Se constituyó el Fondo de Desarrollo Gasífero Argentino (Fondesgas), que tendrá como prioridad la construcción del Gasoducto Presidente Néstor Kirchner, una obra que conectará el área de yacimientos no convencionales de Vaca Muerta, en la provincia de Neuquén, con diferentes puntos de las de Río Negro, La Pampa, Buenos Aires y Santa Fe. En esta dirección el Gobierno publicó este lunes el decreto de necesidad y urgencia (DNU) en el Boletín Oficial.

El DNU se complementa con la resolución 67/2022 de la Secretaría de Energía que declaró al gasoducto “de Interés Público Nacional” y con su publicación se allana el camino para el inicio de los procesos licitatorios de las obras, tarea delegada en la empresa Integración Energética Argentina Sociedad Anónima (Ieasa, ex Enarsa), a la que se le otorgó una concesión de 35 años.

El Gasoducto Presidente Néstor Kirchner es considerado un “componente medular del conjunto de obras destinadas a ampliar la capacidad del sistema de transporte y gas y a optimizar su utilización”, debido a que en la actualidad la capacidad de transporte del fluido producido en Vaca Muerta se encuentra al borde de su saturación, lo que además impide un incremento sostenido de la producción de gas en el área.

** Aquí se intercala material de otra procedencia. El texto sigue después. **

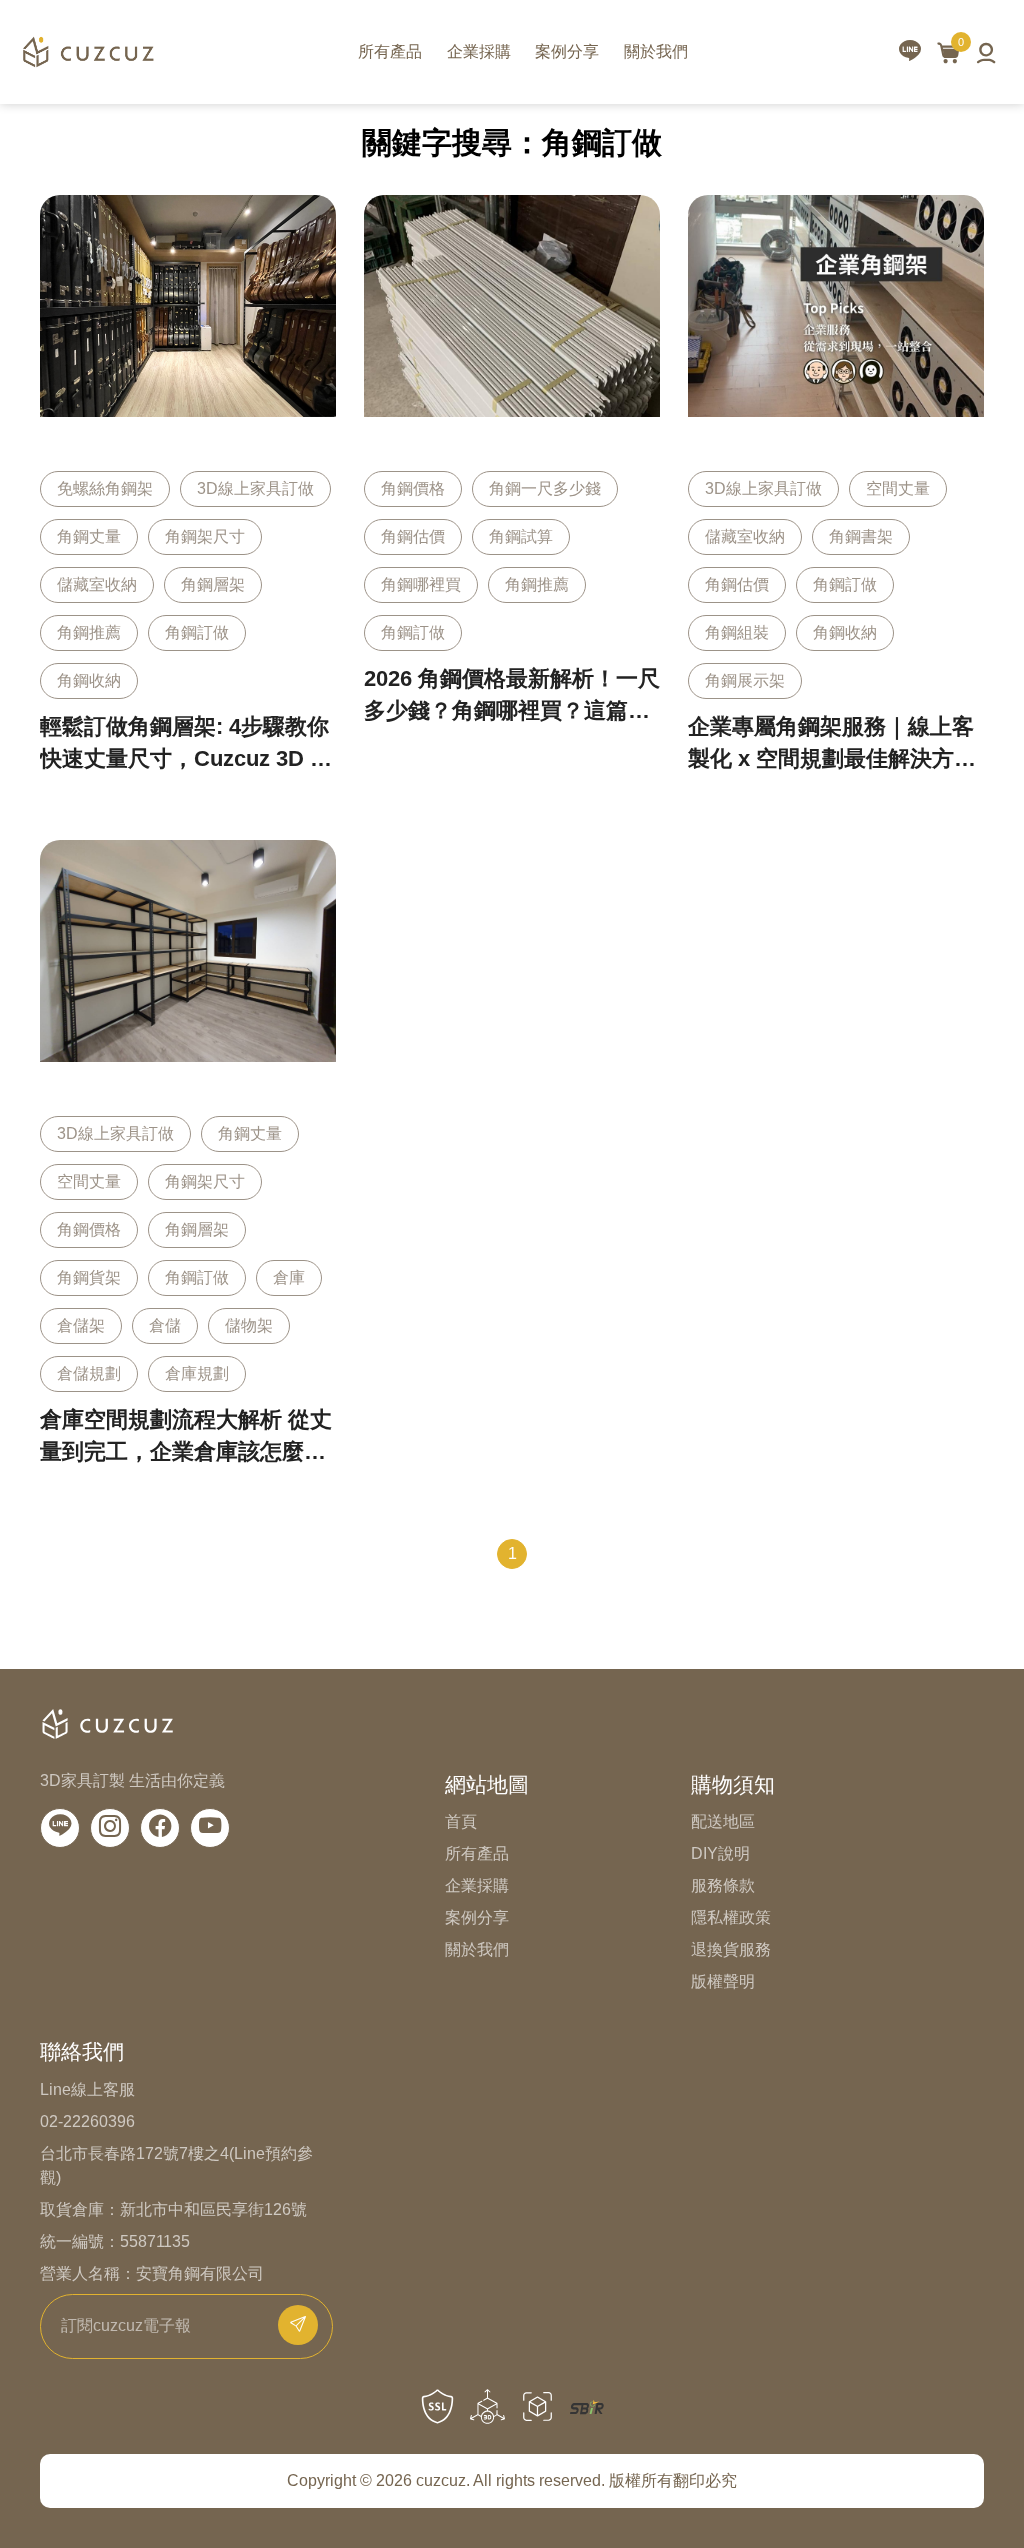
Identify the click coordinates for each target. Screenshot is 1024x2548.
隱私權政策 (731, 1917)
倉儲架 (81, 1325)
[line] (910, 52)
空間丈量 (898, 488)
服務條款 (723, 1885)
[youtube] (210, 1828)
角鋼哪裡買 (421, 584)
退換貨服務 (731, 1949)
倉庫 (289, 1277)
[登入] (986, 52)
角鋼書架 (861, 536)
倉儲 (165, 1325)
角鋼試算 (521, 536)
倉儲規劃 (89, 1373)
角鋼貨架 (89, 1277)
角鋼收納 (89, 680)
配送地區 (723, 1821)
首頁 (461, 1821)
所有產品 (390, 51)
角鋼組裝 (737, 632)
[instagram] (110, 1828)
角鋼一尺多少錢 (545, 488)
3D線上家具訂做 (255, 488)
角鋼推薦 (89, 632)
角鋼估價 (413, 536)
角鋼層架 (213, 584)
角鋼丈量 (89, 536)
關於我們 (656, 51)
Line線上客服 (87, 2089)
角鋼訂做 (197, 632)
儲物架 (249, 1325)
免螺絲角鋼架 (105, 488)
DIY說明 (720, 1853)
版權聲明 (723, 1981)
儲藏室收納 (97, 584)
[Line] (60, 1828)
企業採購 (479, 51)
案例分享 (567, 51)
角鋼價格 (413, 488)
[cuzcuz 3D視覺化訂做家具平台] (87, 52)
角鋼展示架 (745, 680)
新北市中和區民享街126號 (213, 2209)
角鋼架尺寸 (205, 536)
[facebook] (160, 1828)
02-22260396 (87, 2121)
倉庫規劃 (197, 1373)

“En la actualidad la capacidad de transporte de los tres gasoductos que unen la Cuenca Neuquina con los grandes centros de consumo se encuentra prácticamente saturada, implicando que los productores de gas de dicha cuenca no puedan seguir incrementando su producción más allá de unos 5 millones a 6 millones de metros cúbicos diarios adicionales, precisamente por imposibilidad de evacuarla”, se precisó en el DNU.

Además de la necesaria provisión de gas a los usuarios residenciales, industriales y comerciales, la obra será tendrá una importancia fundamental desde el punto de vista fiscal y de la balanza comercial energética, en razón de que gran parte de los subsidios económicos se destinan a la importación de combustible, con un precio mucho más caro que el producido localmente.

En los considerandos del DNU como en los de la resolución de Energía se destacó que, una vez finalizada, la obra representará un ahorro al Estado de unos US$ 1.000 millones por la sustitución de importaciones, con un efecto neto sobre la balanza comercial energética de alrededor de US$ 2.500 millones por año, “considerando la merma en la importación y el incremento en los volúmenes exportados”.